Chara schaffte es, noch im Fallen ihre Zweililie vom Boden hochzureißen. Sie zog die Waffe durch und zerschnitt dem Feind die Nieren. Dunkeloranges Blut spritzte über sie hinweg, und wieder vernahm Irwin das Knurren, das von starken Schmerzen kündete.
Als Chara auf ihren Knien landete, zerfetzte ihr die Zange des Schwarzen den Brustpanzer und schnitt sich durch ihren Oberkörper. Wieder spritzte Blut. Diesmal das der Flok. Chara sank in sich zusammen und fiel zur Seite. Benommen beobachtete Irwin, wie Siralen den Schwarzen angriff und mitsamt der Bestie zu Boden ging. Er verfolgte, wie die mächtigen Zangen des Scorpios nach der Elfe schnappten. Danach regte sich keiner der beiden mehr. Siralens Schwert lag reglos im Sand – die Klinge orange und glänzend wie die Morgensonne.

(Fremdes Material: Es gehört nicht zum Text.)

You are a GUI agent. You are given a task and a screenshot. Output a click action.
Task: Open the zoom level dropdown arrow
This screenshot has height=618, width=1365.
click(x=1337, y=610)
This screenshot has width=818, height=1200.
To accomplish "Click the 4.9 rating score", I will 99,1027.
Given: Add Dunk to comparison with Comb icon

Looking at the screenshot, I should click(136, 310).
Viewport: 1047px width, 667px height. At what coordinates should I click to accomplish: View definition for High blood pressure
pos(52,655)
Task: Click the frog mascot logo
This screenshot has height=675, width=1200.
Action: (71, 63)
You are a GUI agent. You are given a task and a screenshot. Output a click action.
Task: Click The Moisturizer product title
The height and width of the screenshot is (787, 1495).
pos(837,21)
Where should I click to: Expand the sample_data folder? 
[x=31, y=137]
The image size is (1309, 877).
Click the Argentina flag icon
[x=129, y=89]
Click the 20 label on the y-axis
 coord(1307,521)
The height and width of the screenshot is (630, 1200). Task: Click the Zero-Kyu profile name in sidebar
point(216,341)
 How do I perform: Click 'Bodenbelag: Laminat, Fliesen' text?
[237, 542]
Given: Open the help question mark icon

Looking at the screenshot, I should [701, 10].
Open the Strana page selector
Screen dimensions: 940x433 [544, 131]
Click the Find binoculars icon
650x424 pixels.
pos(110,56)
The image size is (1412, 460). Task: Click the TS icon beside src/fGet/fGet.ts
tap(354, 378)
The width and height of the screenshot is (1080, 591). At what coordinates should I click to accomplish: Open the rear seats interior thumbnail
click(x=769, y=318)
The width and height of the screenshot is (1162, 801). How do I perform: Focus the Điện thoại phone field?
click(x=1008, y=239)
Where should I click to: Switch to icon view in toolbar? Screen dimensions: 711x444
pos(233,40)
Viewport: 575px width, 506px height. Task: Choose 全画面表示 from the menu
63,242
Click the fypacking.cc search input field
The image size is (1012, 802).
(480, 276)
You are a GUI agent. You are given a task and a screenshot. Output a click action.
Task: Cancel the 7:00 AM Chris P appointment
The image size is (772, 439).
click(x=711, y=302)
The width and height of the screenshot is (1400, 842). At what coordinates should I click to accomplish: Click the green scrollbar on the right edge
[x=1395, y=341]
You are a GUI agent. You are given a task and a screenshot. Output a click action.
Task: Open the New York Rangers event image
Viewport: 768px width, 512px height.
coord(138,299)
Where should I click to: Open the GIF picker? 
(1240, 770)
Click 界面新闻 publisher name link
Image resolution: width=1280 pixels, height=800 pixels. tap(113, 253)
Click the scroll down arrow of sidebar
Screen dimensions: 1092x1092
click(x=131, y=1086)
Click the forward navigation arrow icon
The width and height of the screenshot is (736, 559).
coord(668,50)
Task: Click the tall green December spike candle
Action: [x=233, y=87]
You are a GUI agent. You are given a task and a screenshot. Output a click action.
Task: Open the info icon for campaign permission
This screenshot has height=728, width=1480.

Irwin schluckte und spürte, wie ihm kalter Schweiß auf die Oberlippe trat. Das konnte doch nicht Charas Ernst sein. War das etwa alles? War das der legendäre Einsatz des Sandkorns? Wie sollte er dazu eine Ode an die Helden der Allianz dichten? Da ging sich bestenfalls ein kleiner Lobgesang für die Tapferkeit aus. Den Göttern sei Dank konnte man immer auf den Mut ausweichen, wenn die Leistung nicht stimmte. Die Flok hatte kein zwanzigstel Glas durchgehalten. Ganz zu schweigen von den meisten Soldaten, die abnippelten wie die Kinder in den Armenvierteln von Anbar. Ein bisschen mehr hätte man sich schon erwarten können, wenigstens vom Kommando. Siralen, Versprechen des Blitzes? Gefallen. Darcean Zweiauge? Gefallen. Lindawen, wie auch immer? Gefallen. Kerrim, Meisterassassine … der kämpfte doch tatsächlich noch. Aber wie lange?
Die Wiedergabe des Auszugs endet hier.